Maillard Pierre-Yves · Ständerat · 2026-03-12
Maillard Pierre-Yves · Ständerat · Waadt · Sozialdemokratische Fraktion · 2026-03-12
Wortprotokoll
J'aimerais rappeler un précédent que j'ai également évoqué en commission et où le Conseil fédéral avait usé de son droit de fixer la date d'un référendum avec beaucoup de liberté. C'est un exemple ancien et vous me pardonnerez, vu ma longue expérience, de le citer. Il s'agit de la loi sur le marché de l'électricité qui a été votée en 2000. Il y avait eu un référendum et le Conseil fédéral avait repoussé la date de la votation pendant près de deux ans, notamment parce qu'un événement survenu aux États-Unis avait montré les limites de la libéralisation du marché de l'électricité. En effet, il y avait eu un immense black-out en Californie, qui avait été interprété comme une conséquence de la libéralisation. Le Conseil fédéral avait manifestement jugé que ce n'était pas très favorable de voter à une date trop proche de cet événement.
Alors le Conseil fédéral avait argumenté qu'il fallait d'abord publier le projet d'ordonnance, pour que les gens sachent comment ce marché de l'électricité serait réglé, et il avait donc, pendant deux ans, alimenté le débat avec la discussion autour de cette ordonnance, avant de fixer la date de la votation. On avait découvert, tous un peu surpris, que, pour fixer la date de la votation sur un référendum, le Conseil fédéral bénéficiait d'une liberté et d'une possibilité presque illimitées de reporter le vote.

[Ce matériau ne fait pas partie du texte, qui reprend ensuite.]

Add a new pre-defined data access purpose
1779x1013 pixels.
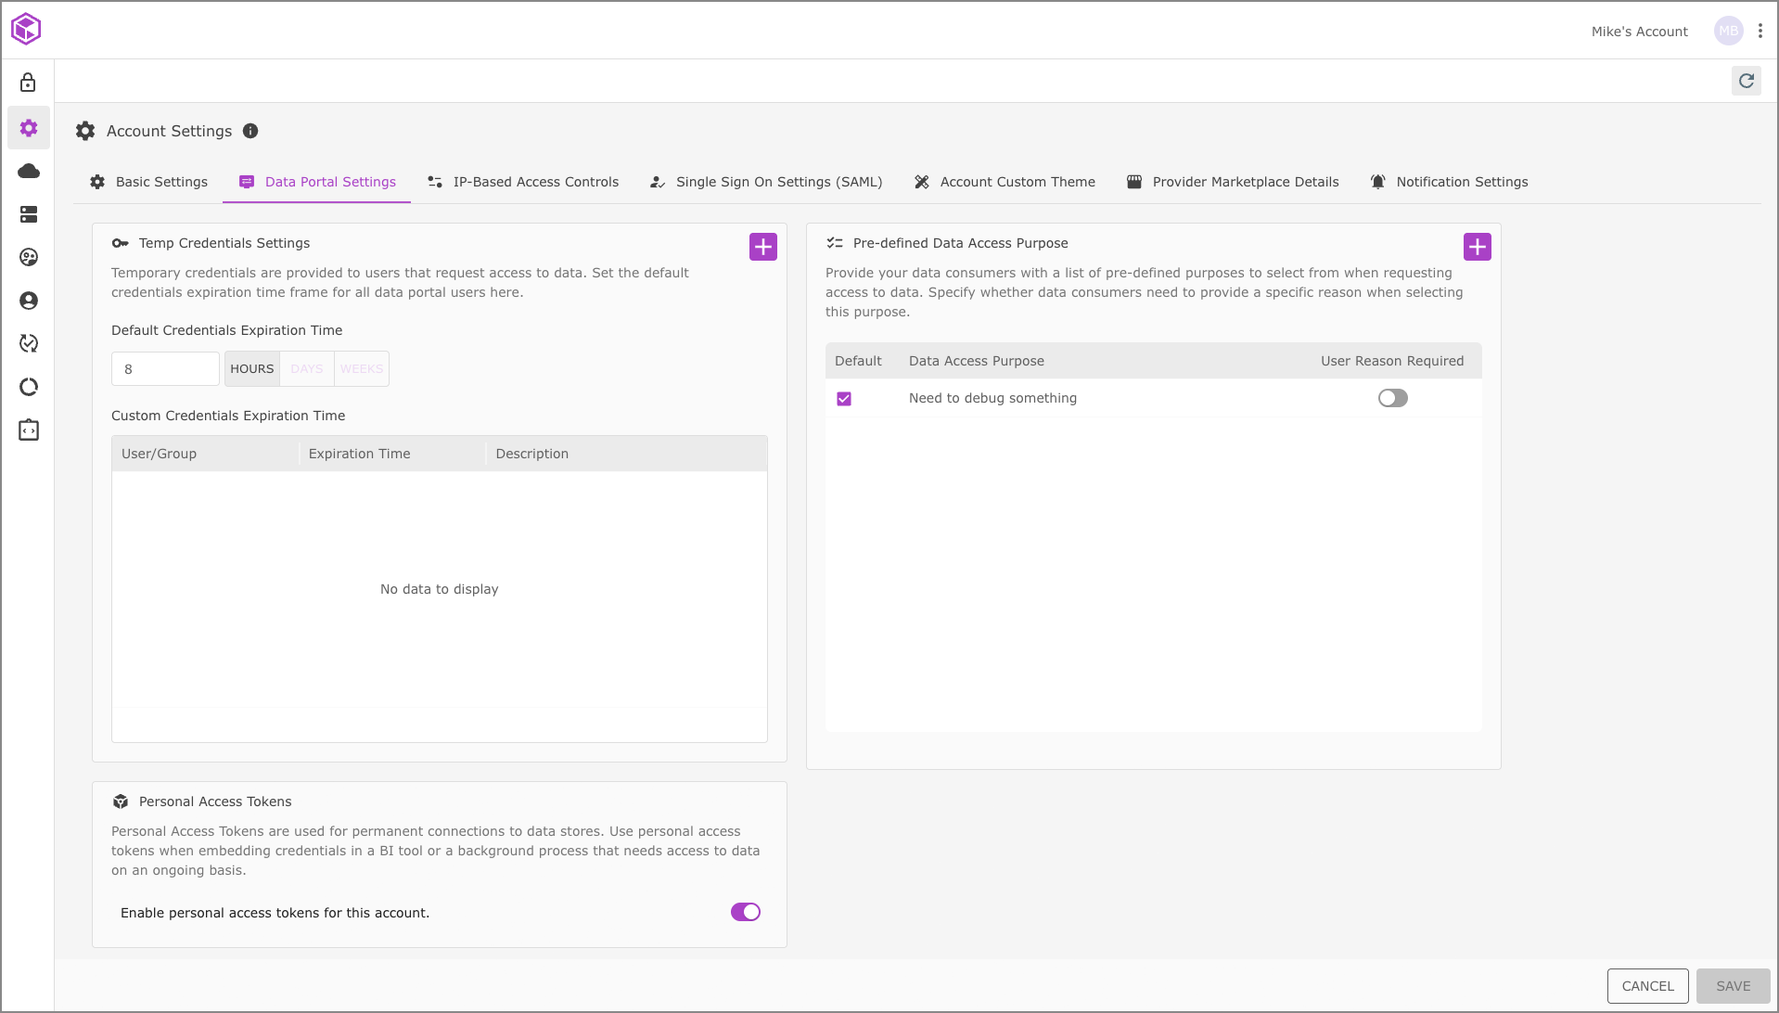(1477, 247)
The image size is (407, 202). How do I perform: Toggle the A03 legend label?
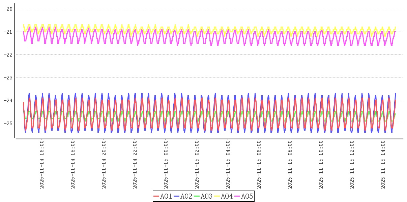coord(206,196)
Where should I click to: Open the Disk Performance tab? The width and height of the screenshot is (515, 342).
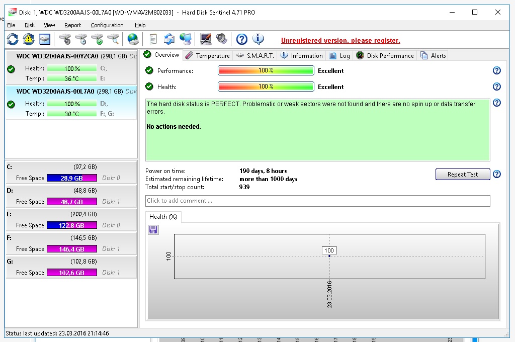385,56
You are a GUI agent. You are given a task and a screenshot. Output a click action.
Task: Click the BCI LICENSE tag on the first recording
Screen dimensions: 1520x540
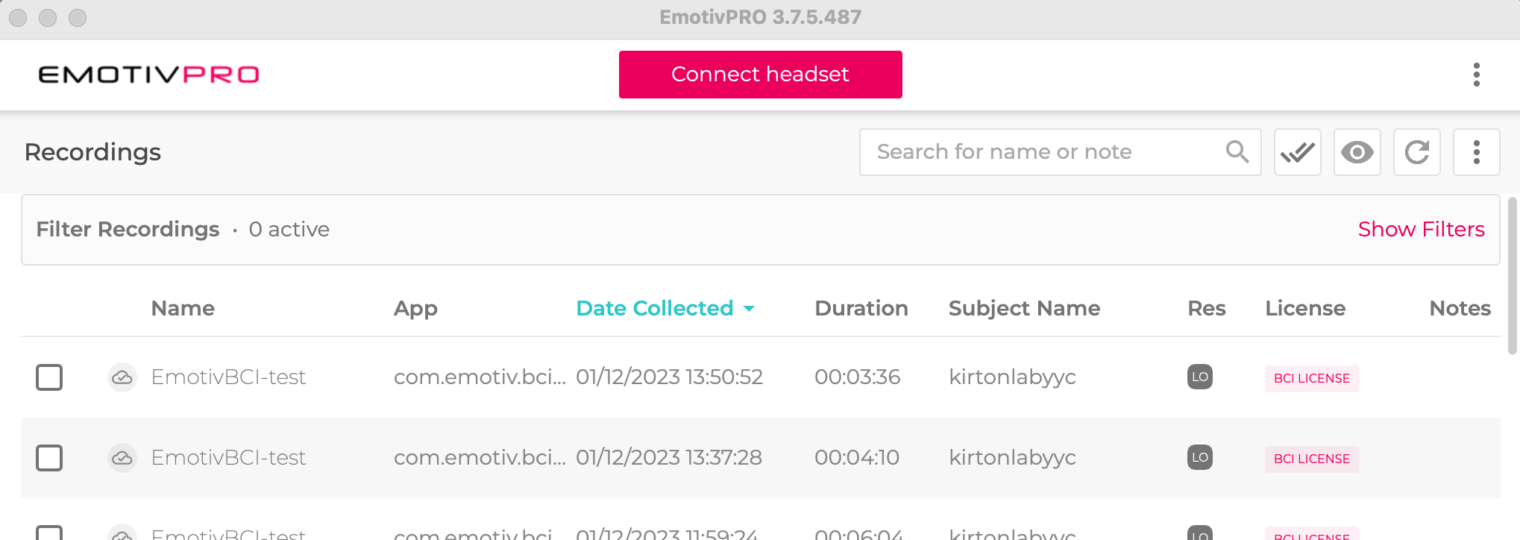click(1311, 378)
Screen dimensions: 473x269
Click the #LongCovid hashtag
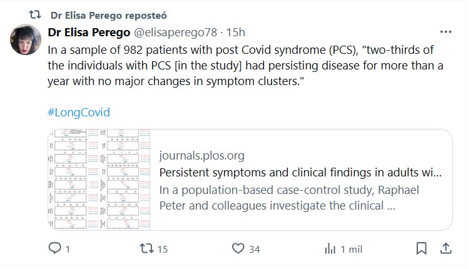click(x=79, y=113)
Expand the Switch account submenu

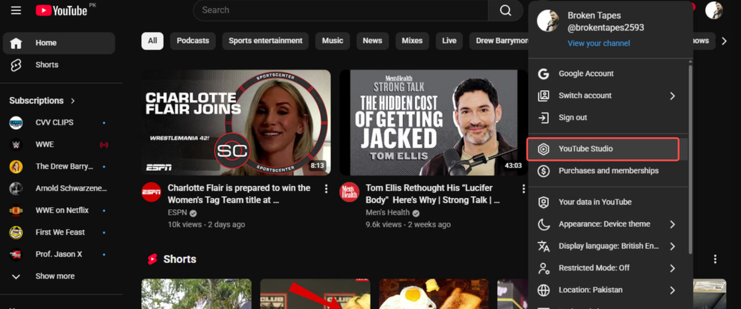(672, 95)
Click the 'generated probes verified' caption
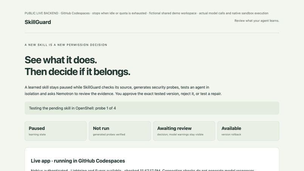Screen dimensions: 304x171 (109, 134)
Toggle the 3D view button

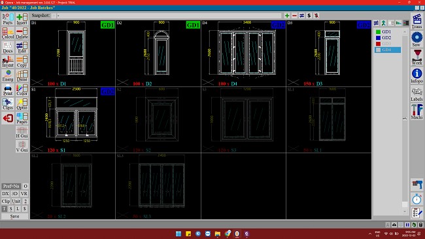click(14, 194)
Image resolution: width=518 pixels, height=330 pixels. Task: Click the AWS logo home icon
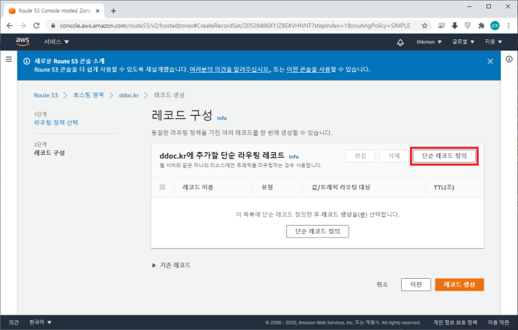22,42
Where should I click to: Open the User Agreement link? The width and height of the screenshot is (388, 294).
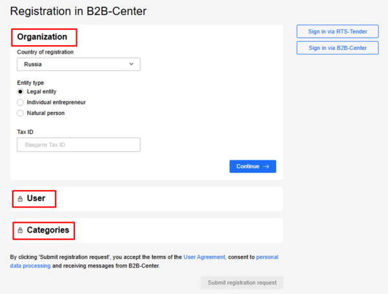(x=204, y=257)
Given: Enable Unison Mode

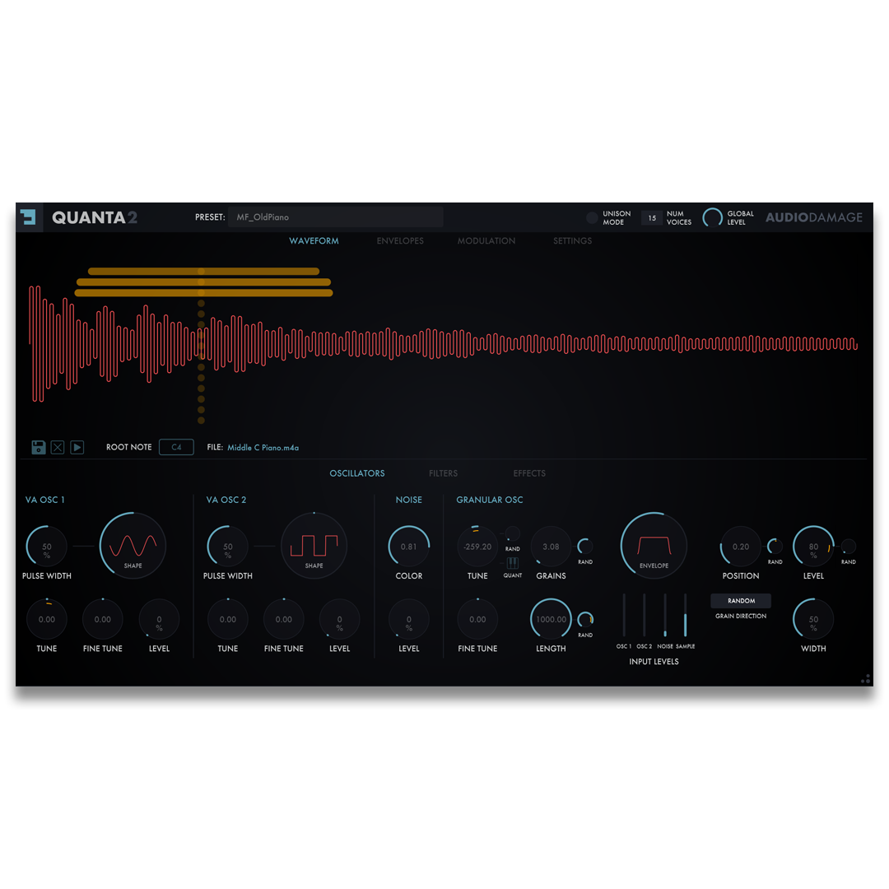Looking at the screenshot, I should point(592,217).
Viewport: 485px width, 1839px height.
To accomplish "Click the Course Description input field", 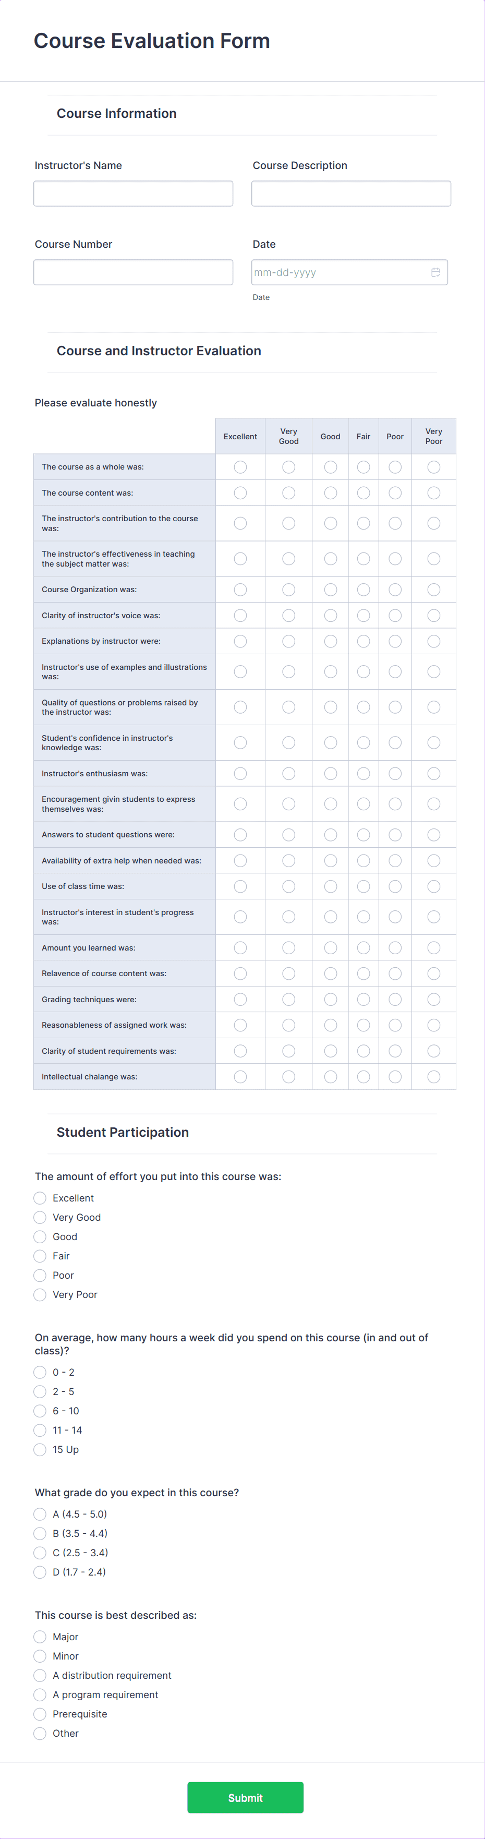I will click(x=351, y=193).
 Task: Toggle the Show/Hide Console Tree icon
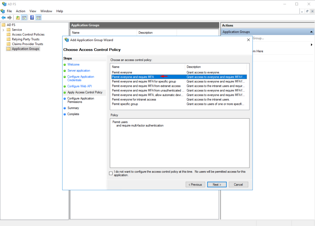point(24,18)
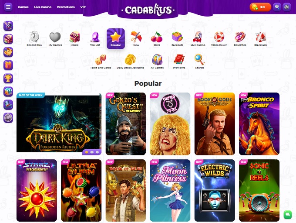Open the Live Casino menu item

(x=43, y=7)
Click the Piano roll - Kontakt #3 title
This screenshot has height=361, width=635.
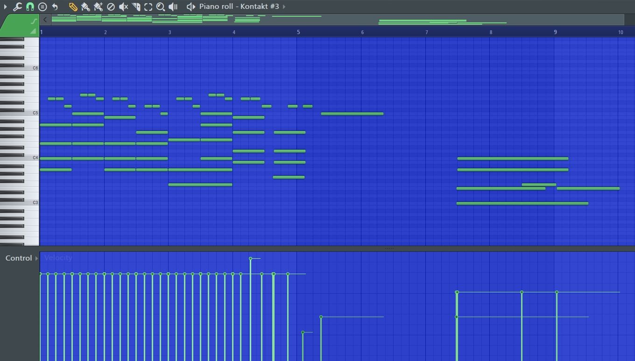239,7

Pour cette raison, même si cet exemple est ancien et qu'il ne s'est pas reproduit depuis, je pense qu'il est judicieux de limiter cette compétence pour que le Conseil fédéral ne puisse pas jouer la montre quand il estime qu'une date de votation ne lui est pas favorable. C'est pourquoi je vous invite également à soutenir la proposition de notre collègue Rieder.